Advanced economies had to take steps to restore confidence and lift growth, said Ms Lagarde. In turn, China had to rebalance its economy, she said.
"If we do not act, and act together, we could enter a downward spiral of uncertainty, financial instability and a collapse in global demand," said Ms Lagarde during a speech in Beijing. "Ultimately, we could face a lost decade of low growth and high unemployment."
Insufficient action by policymakers meant Japan lurched into a lost decade marked by soaring debt and stagnant growth during the 1990s.
Ms Lagarde's warning that the world economy could face a similar fate follows unfolding political turmoil in the euro zone.
Mr Berlusconi on Tuesday said he would resign as prime minister as soon as parliament passed urgent reforms, in votes expected this month.
In Greece, another troubled economy, the prime minister, George Papandreou, is still locked in talks about forming an interim government after he promised to step down.
Earlier rallies in European markets were halted yesterday as investors worried about the prospect of political vacuums in the economies most exposed to the euro-zone debt crisis.

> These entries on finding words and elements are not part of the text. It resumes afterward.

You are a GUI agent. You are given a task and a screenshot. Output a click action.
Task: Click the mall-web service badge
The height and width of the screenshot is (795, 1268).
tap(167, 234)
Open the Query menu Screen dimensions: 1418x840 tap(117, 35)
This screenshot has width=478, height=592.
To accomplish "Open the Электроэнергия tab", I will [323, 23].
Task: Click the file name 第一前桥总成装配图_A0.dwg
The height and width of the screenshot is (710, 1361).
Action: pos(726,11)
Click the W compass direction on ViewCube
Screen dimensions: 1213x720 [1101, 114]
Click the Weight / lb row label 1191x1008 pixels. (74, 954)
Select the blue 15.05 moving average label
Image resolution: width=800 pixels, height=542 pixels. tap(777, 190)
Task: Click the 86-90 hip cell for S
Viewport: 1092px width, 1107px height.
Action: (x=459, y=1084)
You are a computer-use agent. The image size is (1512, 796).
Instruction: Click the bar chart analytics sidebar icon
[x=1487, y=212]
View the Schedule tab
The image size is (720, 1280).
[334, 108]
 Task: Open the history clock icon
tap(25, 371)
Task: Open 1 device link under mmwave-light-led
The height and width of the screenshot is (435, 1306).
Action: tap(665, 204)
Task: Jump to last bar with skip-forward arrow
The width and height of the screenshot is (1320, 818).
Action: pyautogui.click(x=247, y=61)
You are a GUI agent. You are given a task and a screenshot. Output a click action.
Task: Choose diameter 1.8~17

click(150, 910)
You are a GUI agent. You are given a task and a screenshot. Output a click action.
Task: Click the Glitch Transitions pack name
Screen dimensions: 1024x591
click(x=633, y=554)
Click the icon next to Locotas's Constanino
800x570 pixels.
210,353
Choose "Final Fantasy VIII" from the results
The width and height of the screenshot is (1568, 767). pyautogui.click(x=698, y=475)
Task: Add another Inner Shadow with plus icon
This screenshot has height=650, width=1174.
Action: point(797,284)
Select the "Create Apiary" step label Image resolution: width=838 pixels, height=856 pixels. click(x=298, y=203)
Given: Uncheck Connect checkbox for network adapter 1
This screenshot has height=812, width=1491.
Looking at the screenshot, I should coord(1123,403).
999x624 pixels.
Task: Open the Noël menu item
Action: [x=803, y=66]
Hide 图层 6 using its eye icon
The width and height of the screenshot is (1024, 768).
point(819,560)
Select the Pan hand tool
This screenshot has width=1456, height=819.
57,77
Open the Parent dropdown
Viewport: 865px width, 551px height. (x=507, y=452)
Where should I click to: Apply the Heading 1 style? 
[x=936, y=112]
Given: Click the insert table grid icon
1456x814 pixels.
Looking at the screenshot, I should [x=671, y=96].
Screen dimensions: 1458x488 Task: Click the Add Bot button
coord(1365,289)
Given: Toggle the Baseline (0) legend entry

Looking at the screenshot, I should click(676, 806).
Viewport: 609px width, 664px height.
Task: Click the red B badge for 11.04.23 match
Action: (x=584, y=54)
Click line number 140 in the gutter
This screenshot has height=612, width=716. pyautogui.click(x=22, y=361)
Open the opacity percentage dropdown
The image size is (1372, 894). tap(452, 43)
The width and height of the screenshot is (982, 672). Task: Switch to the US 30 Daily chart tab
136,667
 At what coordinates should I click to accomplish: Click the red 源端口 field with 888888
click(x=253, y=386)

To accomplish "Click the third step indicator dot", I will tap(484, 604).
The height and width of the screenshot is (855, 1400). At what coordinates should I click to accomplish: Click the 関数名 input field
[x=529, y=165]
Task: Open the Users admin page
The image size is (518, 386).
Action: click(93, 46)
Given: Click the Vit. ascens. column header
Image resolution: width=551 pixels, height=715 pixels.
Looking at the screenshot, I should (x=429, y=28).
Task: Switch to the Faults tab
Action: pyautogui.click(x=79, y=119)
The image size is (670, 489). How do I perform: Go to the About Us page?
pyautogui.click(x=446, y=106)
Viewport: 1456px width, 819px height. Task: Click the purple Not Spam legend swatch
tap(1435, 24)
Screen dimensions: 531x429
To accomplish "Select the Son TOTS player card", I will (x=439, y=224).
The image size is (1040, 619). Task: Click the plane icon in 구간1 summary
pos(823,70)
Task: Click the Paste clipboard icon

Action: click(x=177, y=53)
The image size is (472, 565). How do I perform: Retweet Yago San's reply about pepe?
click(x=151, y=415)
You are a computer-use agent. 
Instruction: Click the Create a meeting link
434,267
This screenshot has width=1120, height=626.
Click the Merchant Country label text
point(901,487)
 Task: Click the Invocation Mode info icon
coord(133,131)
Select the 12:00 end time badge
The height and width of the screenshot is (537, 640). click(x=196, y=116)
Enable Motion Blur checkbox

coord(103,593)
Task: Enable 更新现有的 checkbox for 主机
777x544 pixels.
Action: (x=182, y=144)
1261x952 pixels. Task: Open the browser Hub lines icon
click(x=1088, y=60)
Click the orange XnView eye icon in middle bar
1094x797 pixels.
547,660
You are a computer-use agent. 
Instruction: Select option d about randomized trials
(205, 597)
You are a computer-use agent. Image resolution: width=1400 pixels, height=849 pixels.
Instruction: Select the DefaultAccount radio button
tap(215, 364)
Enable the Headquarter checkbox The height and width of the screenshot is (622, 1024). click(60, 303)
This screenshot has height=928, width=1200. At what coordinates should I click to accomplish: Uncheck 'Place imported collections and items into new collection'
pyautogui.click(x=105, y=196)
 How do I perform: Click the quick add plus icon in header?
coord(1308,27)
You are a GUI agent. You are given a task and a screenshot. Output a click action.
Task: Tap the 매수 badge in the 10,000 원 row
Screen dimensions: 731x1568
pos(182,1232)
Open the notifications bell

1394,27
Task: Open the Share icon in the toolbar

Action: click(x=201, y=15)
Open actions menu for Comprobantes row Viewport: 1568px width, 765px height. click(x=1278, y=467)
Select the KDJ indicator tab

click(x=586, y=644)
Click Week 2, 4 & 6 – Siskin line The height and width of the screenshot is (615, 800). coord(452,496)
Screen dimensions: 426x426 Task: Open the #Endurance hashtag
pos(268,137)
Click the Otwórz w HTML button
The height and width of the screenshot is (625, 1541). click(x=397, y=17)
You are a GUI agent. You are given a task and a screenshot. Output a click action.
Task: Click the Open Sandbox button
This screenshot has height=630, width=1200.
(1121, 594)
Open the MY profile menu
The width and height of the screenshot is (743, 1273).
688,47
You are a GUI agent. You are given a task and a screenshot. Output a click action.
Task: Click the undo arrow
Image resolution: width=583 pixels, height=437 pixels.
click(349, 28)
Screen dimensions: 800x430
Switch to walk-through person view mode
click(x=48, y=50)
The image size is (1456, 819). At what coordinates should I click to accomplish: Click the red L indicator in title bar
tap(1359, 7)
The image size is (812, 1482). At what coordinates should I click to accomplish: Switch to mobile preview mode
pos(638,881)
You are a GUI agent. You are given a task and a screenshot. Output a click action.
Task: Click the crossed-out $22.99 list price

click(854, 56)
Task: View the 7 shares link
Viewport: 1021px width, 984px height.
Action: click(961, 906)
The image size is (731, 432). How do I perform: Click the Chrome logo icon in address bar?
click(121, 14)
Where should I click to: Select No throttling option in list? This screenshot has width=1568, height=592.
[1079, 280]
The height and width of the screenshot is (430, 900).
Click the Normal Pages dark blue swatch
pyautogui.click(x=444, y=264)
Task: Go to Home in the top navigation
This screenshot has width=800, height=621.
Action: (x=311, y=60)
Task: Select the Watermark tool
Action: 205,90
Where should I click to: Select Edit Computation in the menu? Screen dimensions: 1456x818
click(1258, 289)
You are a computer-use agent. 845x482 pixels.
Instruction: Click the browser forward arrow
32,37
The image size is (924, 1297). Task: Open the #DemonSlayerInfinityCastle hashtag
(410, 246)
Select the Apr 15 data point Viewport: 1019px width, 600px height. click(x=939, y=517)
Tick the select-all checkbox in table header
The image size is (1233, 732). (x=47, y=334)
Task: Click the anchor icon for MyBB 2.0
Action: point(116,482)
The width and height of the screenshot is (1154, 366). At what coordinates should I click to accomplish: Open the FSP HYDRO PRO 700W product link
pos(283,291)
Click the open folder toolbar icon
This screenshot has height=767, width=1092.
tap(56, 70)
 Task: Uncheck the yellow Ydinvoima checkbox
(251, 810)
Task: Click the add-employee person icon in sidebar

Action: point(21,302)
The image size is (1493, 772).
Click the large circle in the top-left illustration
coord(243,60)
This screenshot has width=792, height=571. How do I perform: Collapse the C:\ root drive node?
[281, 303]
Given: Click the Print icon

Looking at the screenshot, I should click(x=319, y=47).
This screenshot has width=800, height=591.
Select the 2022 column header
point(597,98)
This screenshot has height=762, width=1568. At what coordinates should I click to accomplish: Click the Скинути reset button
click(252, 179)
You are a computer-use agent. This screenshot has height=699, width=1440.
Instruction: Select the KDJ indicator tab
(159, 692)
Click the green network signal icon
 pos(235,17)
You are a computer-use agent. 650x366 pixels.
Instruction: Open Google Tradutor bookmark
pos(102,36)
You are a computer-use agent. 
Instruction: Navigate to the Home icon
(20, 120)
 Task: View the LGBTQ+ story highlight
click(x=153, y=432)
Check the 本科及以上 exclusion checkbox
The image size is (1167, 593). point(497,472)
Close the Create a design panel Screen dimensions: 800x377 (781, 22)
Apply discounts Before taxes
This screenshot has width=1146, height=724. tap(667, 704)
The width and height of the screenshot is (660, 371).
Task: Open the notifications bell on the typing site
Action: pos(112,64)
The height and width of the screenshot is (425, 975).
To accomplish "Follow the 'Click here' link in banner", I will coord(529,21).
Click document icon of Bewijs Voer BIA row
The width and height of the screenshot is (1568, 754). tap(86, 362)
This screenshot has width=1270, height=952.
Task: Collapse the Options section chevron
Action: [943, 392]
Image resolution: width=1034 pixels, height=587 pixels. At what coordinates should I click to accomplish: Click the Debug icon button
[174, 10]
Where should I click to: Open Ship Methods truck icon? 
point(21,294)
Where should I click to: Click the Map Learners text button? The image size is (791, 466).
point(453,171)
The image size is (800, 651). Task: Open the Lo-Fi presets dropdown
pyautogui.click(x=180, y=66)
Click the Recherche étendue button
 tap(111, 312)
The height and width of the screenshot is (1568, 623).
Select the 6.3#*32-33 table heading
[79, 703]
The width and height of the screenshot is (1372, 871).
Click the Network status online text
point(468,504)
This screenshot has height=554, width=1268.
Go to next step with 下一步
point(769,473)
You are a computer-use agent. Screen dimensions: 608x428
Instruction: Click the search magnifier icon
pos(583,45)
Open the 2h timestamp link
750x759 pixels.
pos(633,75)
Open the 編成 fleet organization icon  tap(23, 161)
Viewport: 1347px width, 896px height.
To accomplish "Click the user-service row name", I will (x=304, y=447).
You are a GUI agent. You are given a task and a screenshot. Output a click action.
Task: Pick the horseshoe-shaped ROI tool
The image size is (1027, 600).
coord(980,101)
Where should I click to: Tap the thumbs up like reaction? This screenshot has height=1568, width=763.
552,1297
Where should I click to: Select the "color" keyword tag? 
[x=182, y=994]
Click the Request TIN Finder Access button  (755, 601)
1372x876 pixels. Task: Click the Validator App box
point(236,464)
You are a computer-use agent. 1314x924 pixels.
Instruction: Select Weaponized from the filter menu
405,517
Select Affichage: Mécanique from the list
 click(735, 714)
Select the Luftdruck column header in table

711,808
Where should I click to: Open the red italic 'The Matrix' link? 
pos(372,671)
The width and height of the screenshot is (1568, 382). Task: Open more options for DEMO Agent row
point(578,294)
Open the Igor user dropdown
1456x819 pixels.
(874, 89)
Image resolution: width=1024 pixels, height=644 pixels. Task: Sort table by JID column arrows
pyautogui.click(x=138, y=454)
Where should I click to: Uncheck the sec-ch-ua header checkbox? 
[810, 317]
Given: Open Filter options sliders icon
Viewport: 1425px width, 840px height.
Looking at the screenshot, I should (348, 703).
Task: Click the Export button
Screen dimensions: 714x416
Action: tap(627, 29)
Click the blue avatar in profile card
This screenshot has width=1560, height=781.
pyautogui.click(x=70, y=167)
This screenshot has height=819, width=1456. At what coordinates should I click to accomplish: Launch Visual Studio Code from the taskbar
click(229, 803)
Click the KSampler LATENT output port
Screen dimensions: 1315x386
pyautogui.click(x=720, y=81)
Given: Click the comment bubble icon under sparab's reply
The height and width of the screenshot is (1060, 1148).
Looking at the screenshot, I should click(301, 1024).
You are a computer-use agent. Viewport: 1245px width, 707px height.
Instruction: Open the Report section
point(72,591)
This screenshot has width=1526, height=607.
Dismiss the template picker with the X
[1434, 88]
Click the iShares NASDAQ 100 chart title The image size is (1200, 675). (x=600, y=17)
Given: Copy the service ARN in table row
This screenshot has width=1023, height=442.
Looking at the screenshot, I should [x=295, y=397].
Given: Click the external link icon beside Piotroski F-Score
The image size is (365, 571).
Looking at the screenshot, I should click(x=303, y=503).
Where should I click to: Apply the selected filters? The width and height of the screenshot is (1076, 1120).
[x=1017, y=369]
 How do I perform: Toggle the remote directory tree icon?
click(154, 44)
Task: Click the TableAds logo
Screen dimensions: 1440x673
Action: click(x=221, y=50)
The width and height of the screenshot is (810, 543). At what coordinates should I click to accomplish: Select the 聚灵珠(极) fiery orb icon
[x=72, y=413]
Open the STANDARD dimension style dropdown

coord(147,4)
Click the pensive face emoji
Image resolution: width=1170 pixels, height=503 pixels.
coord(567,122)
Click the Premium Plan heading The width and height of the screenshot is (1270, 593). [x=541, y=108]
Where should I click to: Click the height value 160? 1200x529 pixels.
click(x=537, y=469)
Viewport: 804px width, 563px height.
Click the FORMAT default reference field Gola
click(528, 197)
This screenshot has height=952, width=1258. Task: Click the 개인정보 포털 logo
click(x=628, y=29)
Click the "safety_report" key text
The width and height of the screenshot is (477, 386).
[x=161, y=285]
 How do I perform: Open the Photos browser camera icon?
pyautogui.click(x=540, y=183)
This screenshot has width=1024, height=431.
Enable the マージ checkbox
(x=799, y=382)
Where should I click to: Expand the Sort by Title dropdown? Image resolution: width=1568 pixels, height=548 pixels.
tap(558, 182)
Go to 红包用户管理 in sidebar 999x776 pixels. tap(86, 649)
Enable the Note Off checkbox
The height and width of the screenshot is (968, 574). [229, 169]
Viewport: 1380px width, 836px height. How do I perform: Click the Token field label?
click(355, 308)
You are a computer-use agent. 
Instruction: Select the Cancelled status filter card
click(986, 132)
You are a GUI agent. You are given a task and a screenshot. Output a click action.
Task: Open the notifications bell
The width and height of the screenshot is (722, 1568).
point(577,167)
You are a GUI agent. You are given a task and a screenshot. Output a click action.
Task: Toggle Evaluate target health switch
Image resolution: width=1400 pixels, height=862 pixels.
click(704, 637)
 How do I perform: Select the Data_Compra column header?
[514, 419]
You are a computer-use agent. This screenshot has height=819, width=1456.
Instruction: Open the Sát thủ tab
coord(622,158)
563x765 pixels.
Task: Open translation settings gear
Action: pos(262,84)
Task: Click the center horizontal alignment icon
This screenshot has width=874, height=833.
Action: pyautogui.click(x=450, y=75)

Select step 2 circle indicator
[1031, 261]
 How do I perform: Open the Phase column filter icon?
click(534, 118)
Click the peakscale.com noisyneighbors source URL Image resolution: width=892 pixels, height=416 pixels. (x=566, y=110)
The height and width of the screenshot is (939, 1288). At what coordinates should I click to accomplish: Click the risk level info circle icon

The Stoxx Europe 600 was down 1.9 per cent at 235.93 in mid-afternoon training yesterday.
The spread between the yields on 10-year Italian bonds and German bunds of the same maturity moved to new euro-zone highs above 500 basis points. Adding further pressure to Italy's funding challenge, the clearing house LCH Clearnet raised margin calls on Italian bonds, making them more expensive to trade.
Optimism that with Mr Berlusconi's exit Italy would be able to get to grips with its debt problems were perhaps a little premature, Tim Fox, the chief economist of Emirates NBD, wrote in a research note yesterday.
"Italy is a notoriously difficult country to govern at the best of times and facing considerable economic and social problems it might not be very much easier for a technocratic government, which may now step in, to do much better," he wrote.
Ms Lagarde said fast action was needed to restore debt sustainability in Greece, recapitalise European banks, strengthen the firewall against financial contagion and lay the foundations for robust economic governance in the euro zone.
In China, policymakers also needed to act, she said. The country needed to reduce its reliance on an export-led growth model and, instead, stimulate domestic consumption. Beijing also needed to allow its currency to strengthen, she said.
The US has long argued that China's weaker currency makes its exports artificially cheap and, in turn, hamper efforts to create US jobs.
Governments in the wider Asia region had to be ready to take action, Ms Lagarde said.
"If the global economic environment deteriorates further, it makes sense to change course quickly and deploy a range of measures to cushion economic activity," she said.